Graphene has an ever-increasing array of remarkable properties.

Electrons zip through the material as if they have no mass, making them potentially useful for fast electronics devices. Made of carbon, which tends to form strong chemical bonds, it is a mechanically resilient, yet lightweight material: it’s stretchable like rubber, but has 200 times the breaking strength of steel. For a single-atom material, it can be remarkably opaque, but applying a voltage to it can make it transparent, rendering it a potentially useful for optical telecommunications switching devices.In the afternoon, Geim summarized the last several months’ worth of announcements from his lab, which included the discovery that graphene is “absolutely impermeable” to materials with the exception of water, which passes through it extremely well, making it a potential purification filter. He discussed a new “vertical tunneling transistor” that could be the basis of high-performance electronic circuits. Never before have graphene-based integrated circuits looked so promising, he told the audience.

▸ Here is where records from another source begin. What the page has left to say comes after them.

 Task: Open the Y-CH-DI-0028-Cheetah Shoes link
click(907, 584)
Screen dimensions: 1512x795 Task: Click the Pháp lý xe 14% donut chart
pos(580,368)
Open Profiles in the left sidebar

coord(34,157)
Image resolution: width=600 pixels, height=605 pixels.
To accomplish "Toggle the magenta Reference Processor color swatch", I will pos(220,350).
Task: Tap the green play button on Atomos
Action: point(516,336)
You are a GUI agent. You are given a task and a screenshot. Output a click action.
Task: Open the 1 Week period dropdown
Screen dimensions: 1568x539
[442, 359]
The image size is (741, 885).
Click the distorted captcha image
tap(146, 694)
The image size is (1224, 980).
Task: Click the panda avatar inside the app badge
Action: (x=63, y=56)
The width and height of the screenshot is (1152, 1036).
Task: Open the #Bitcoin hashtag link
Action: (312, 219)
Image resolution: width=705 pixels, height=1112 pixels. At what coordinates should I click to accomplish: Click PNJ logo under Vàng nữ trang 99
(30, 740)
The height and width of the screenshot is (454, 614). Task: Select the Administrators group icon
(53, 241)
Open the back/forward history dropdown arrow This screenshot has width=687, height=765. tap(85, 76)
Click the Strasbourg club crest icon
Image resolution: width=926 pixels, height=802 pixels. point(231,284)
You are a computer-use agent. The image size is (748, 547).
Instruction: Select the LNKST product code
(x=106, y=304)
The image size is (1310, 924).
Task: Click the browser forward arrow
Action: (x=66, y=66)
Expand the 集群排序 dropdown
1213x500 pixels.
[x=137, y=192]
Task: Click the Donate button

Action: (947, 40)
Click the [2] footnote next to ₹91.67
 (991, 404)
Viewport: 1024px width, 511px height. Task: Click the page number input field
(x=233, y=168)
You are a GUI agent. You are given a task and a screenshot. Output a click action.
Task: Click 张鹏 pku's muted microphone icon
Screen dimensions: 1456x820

In his morning presentation, Geim presented some of the very latest results from his laboratory. This was highly technical, discussing the latest insights on how electrons interact with one another as they travel through graphene, the observation of exotic electron effects such as Anderson localization in the material, and the latest measurements of electron mobility in the material at different temperatures, important for understanding if electronic devices based on the material can be made practical at room temperature. All of this seemed profound but hard to understand, save for those who are also actively competing to make discoveries in graphene. But this encapsulates much of the APS March Meeting for me: the most fundamental and deepest new discoveries in materials may seem incredibly esoteric to the rest of us, but can sometimes lead, in the coming years and decades, to powerful capabilities in future electronic devices that we have never seen before.